En cambio, Las señoritas de Wilko es una película llena de diálogos seudo-metafísicos y solemnes sobre la muerte, el cuerpo y el alma, que abusa de las metáforas y que carece por completo de empuje y hasta de continuidad: no se mueve por si sola, sino a trompicones, por cambios de escenario dictados por el guión desde fuera. Tiende al flou y a la blandenguería, no sólo por falta de definición visual, dispersión luminosa y cromatismo apastelado, sino por la forma de ocupar el espacio y de desplazarse —sin peso ni dirección— los actores (al contrario de lo que sucede en Sin anestesia). Demasiado atenta a la recreación esteticista de ambientes y decorados, es una película ojerosa y macilenta —a la imagen de su débil y paliducho protagonista (Daniel Olbrychski), de afectada sonrisa ingenua y envarados gestos—, sin elegancia aunque con discreción, fría y pasivamente correcta salvo cuando —como en la escena del baile— confunde el barullo con la animación y las risas tontas con la diversión, y que, más que captar y analizar una vida aburrida, ociosa y amodorrada, se limita a reproducirla, cuando no pierde su tiempo (y el nuestro) en la contemplación de puestas de sol o en desempolvar turbiedades veniales (y banales), tan remotas como carentes de pasión.
El problema de Wajda —cuando se considera «artista» en vez de «comentarista», es decir, en Las señoritas de Wilko— estriba en que aspira a hacer películas «delicadas y refinadas», como de porcelana, lo que le impide enfrentarse directamente, con ritmo y dramatismo, con desgarramientos y rupturas, con unos personajes que parecen de cera, y no de carne y hueso, y que contempla a través del filtro suavizante de unos visillos antiguos.
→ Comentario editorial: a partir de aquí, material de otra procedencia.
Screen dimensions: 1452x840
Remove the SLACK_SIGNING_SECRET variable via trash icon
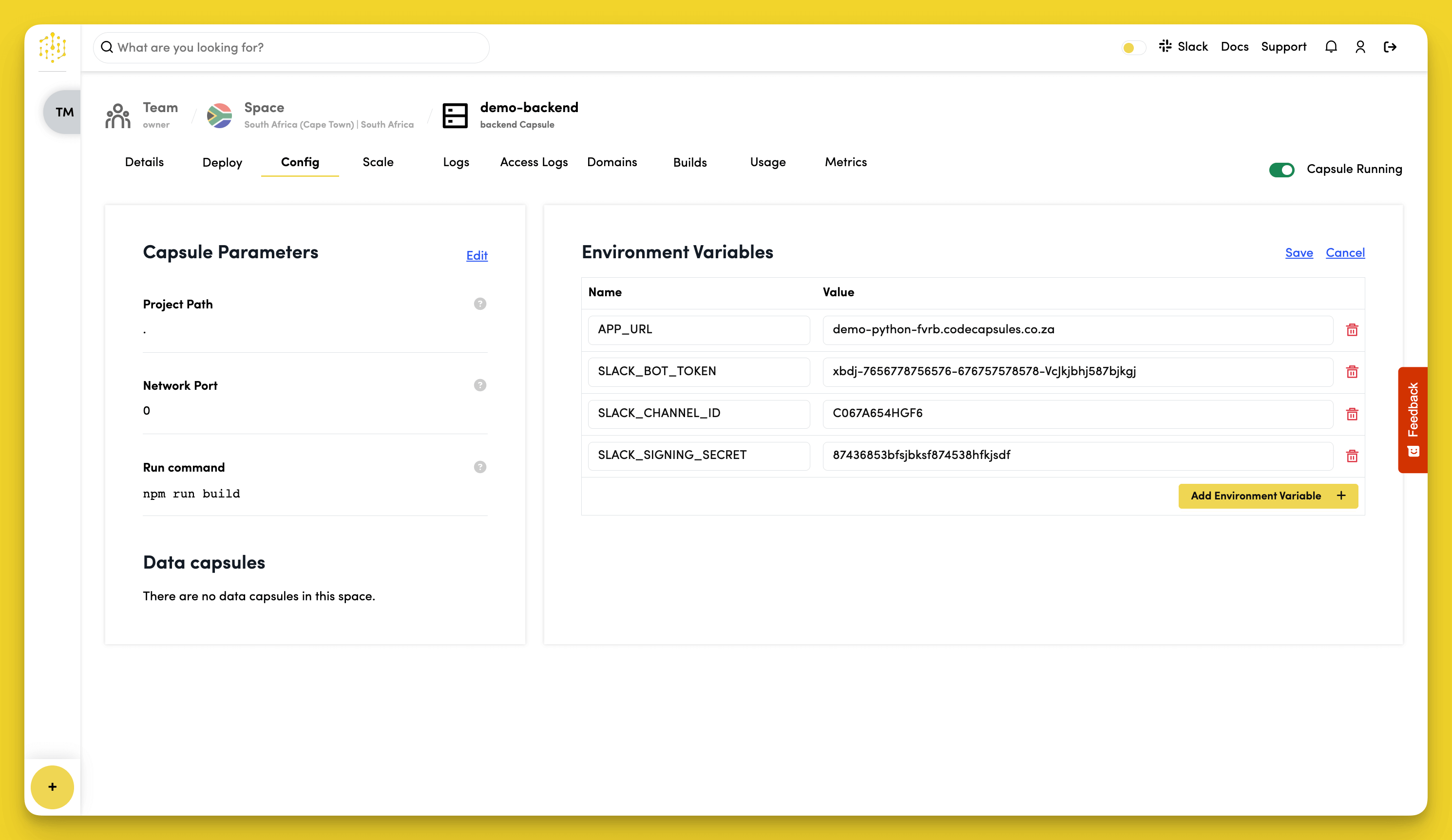click(x=1352, y=456)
Yo echo de menos en Las señoritas de Wilko el desenfreno sensual, el vigor primitivo y rural, los apasionados arrebatos estéticos, el sentido épico del tiempo y del espacio, que late en cada encuadre —se trate de un jardín o de la estepa, de una mansión campestre o de una choza— de las películas rusas con que podría compararse: pienso, por ejemplo, en las de Andrei Mikhalkov-Konchalovskií que conozco: Siberiada (1979), Dyadya Vanya (1971) o, sobre todo, Dvorianskoie gniesdó (1969).